While working on this fall’s “Filth,” Mansell learned that the key to composing comedy is creating room for the humor to emerge.
“[Comic tone] just isn’t my instinct. I mean, I like a good laugh but musically I’ve never connected with anything that’s jolly. My instinct isn’t to go there so that kind of thing is very hard for me. We had to tread a very thin line with ‘Filth,’ because it is funny but it’s also a bit dark and very serious. So you need to create room for the humor to come through, but you really don’t want to take away from those moments… I don’t really have the gene though.”
Manselll doesn’t consider himself to be a musician.

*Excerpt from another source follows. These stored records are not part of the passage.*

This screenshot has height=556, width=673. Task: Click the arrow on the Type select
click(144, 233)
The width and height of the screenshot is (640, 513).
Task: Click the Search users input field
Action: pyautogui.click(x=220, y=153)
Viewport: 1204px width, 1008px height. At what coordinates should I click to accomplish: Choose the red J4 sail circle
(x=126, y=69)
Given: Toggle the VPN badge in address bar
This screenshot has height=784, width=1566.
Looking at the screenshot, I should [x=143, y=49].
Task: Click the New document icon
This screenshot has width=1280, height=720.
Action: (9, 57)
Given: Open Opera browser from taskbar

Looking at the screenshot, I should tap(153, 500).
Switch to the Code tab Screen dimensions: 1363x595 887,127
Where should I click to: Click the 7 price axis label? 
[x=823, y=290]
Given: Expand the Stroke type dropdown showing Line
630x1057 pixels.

“Whenever I work with an orchestra… I assume you know that my music is simplistic. I’m not a great musician, and I don’t even classify myself as a musician really. When you look out in the studio out the window into the live room, you think about how many hours all of these [musicians] have spent perfecting their instruments to make my riffs sound as good as they are. It’s incredible to get to work with musicians of that caliber, and it’s a great honor.”
Finding your unique voice is the most crucial thing to discovering your artistic potential.
“To me though, it always go back to this quote from ‘Trading Places,’ the Eddie Murphy film… ‘just be yourself, they can’t take that away from you.’ And that’s what writing music is to me. Find your voice, be yourself, and don’t worry about whether it’s going to be accepted or popular. Find your voice and believe in it because that’s what music is about. It’s about finding something you respond to, and if you respond to it someone else it probably going to as well.
“The only thing I can see as a success is doing a film where I think I’ve done a good job and the director’s happy with me and you’re both happy with it. Of course you want the film to be successful and the music to be loved, but you have no control over those things, so you’ve got to just do your best work in the things you’re working on and the best way to do that is just by being you.”